See example/human/pep.yaml for an example.

Sample table

A minimal sample table is provided in the following:

sample_name condition bam
sample_1_1 condition1 <BAM_1_1>
sample_1_2 condition1 <BAM_1_2>
sample_2_1 condition2 <BAM_2_1>
sample_2_2 condition2 <BAM_2_2>

See example/human/sample_table.yaml for an example.

Analysis config

In the following, a descriptive example is presented:

downsampling:   # OPTIONAL
  # target coverage
  reads: [1000, ]
  # seeds for read sampling with samtools
  # the number of seeds corresponds to the number of repetitions
  seed: ["CfdCY", "gJm9e", "CZ8X7", "1Cdq4", "6pod1", "RtDnQ", "AdOWe", ]
jacusa2:
  features: ["M", "MDI"]    # Features to use for the LOF analysis
# LOF specific parameters
lof:
  - neighbors: 20
    contamination: 0.001
  - neighbors: 20
    contamination: 0.002

Modification file format

A tab-delimeted file with three columns: seq_id, pos(0-indexed), and mod.

In the following a section from examples/data/human_rrna.tsv:

seq_id pos mod
NR_003286_RNA18SN5 26 Am
NR_003286_RNA18SN5 33 psU
NR_003286_RNA18SN5 35 psU
NR_003286_RNA18SN5 92 psU
... ... ...

Report

The report is organised in to 4 sections:

  • Results
  • Read
  • Modifications and
  • Session.

Results

The results section contains the putative RNA modifications as outliers stratified by region and utilized feature. Additionaly, known modifications, optional downsampling info and LOF parameters are presented.

Reads

This section is mainly based on samtools stats|coverage.
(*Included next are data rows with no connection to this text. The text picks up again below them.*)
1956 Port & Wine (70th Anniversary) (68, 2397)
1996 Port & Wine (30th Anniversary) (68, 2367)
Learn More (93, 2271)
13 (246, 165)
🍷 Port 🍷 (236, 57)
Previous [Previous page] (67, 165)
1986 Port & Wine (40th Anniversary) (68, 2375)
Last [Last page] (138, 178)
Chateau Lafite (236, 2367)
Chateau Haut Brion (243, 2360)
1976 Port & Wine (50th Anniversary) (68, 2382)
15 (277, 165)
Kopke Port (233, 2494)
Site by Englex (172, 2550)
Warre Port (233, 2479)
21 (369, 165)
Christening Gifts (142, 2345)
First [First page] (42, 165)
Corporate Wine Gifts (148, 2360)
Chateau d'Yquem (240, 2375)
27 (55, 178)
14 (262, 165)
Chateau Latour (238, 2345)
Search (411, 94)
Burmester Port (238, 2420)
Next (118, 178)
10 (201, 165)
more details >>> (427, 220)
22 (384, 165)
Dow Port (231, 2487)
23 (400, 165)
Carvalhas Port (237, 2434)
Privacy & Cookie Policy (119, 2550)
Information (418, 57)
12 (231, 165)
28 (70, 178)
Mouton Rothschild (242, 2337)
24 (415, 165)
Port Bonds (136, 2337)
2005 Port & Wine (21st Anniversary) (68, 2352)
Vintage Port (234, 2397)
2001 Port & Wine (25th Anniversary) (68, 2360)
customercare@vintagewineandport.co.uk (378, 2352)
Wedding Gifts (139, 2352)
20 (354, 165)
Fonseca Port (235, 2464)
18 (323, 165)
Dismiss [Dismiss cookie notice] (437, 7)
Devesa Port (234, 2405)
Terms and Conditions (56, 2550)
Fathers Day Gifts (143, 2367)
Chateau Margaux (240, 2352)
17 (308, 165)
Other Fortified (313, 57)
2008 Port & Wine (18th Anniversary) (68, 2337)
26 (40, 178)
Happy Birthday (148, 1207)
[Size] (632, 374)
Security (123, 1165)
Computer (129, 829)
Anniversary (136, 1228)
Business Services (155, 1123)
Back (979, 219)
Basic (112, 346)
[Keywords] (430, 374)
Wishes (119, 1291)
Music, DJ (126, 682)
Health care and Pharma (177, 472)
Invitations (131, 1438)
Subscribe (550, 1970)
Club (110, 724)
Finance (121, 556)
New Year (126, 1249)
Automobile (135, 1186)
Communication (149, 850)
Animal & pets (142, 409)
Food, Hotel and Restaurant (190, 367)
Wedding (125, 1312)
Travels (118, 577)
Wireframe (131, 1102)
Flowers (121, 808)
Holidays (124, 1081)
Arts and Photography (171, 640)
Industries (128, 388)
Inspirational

Properties of reads and summary statistics are presented:

  • total reads,
  • mapped reads,
  • read length,
  • mapping quaylity,
  • ...

Modifications

Summary of provided RNA modification file.

Session

Paths to config files and installed software can be checked in this section.

Example

In the following, a chain of commands to run a toy example:

  1. Clone repository: git clone https://github.com/dieterich-lab/prRONTo
  2. cd prRONTo
  3. Install conda env.: conda env create -n pronto -f conda-lock.yaml
  4. Activate conda env.: conda activate pronto
  5. Run prRONTo: `cd example/human ; run_exampe.sh``
  6. Open output/report/report.htmlwith your favorite browser and check the results.